Beide Fragen werden in dieser Abhandlung theologisch und damit wissenschaftlich reflektiert. Es geht nicht um einen Exerzitienvortrag oder eine Predigt, auch nicht um einen erbaulichen Impuls für das persönliche geistliche Leben, sondern um eine sorgfältige und zugleich mühsame Reflexion. Die Theologie des Gebets fordert die Anstrengung des Begriffs. Sie muss sauber argumentieren, klar formulieren und präzisieren und im Widerstreit der Argumente pro und contra eine bestimmte Position plausibilisieren. Dabei steht sie im Dialog mit Glaubenden, Andersglaubenden und Nichtglaubenden.

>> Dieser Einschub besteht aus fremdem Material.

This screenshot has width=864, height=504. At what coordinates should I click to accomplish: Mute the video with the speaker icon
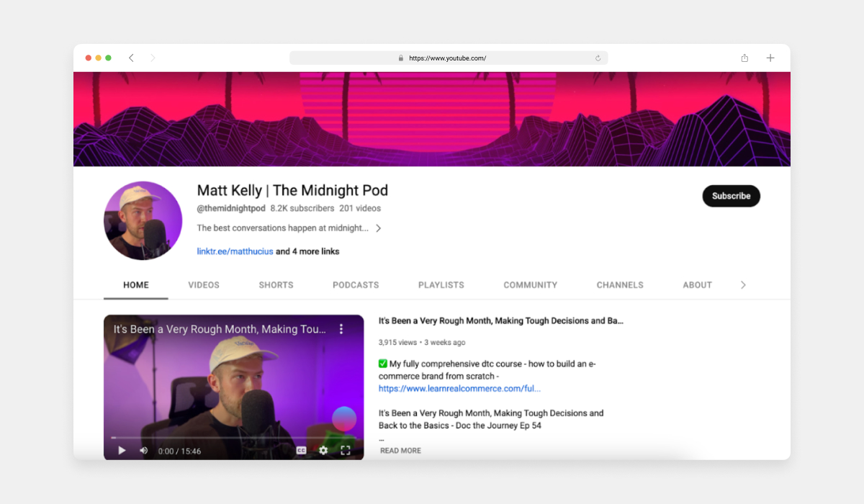[x=143, y=450]
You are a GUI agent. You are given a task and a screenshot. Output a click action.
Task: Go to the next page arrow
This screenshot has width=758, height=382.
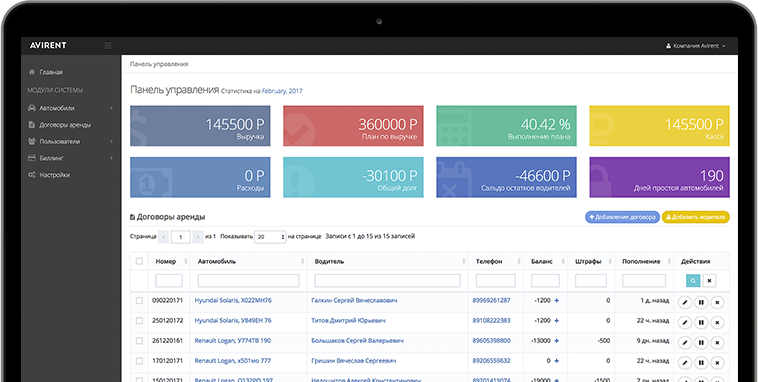click(198, 237)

Auf der Basis vernünftigen Denkens tritt sie mit ihnen in einen Dialog. Paradoxerweise gibt es im deutschen Sprachraum eine im Curriculum des Theologiestudiums verankerte Pflichtvorlesung mit dem Thema »Theologie des Gebets«, wenn ich es richtig sehe, nur an vier theologischen Fakultäten: an der katholischen Fakultät in Linz sowie an den evangelischen Fakultäten in Bochum, Hamburg und Heidelberg. Selbst an den Päpstlichen Universitäten in Rom ist ein solcher Kurs nicht zu finden. Das gibt zu denken. Denn immerhin sind wir hier am Kern jeder Theologie. So sagt der Mönchsvater Evagrios Pontikos (346 Ibora, Pontos – 399 in den Kellia, Ägypten): »Wenn du Theologe bist, betest du wahrhaftig; wenn du wahrhaftig betest, bist du Theologe«2 (De oratione 60). Gebet ist also das Herz jeder Theologie, ihre Quelle und ihr Ziel. Eine Theologie, die sich nicht am Gebet orientiert und von ihm inspirieren lässt, bleibt seelenlos. Eine Theologie, die nicht auf ein je wahrhaftigeres, redlicheres und lebendigeres Beten zielt, dient zu nichts.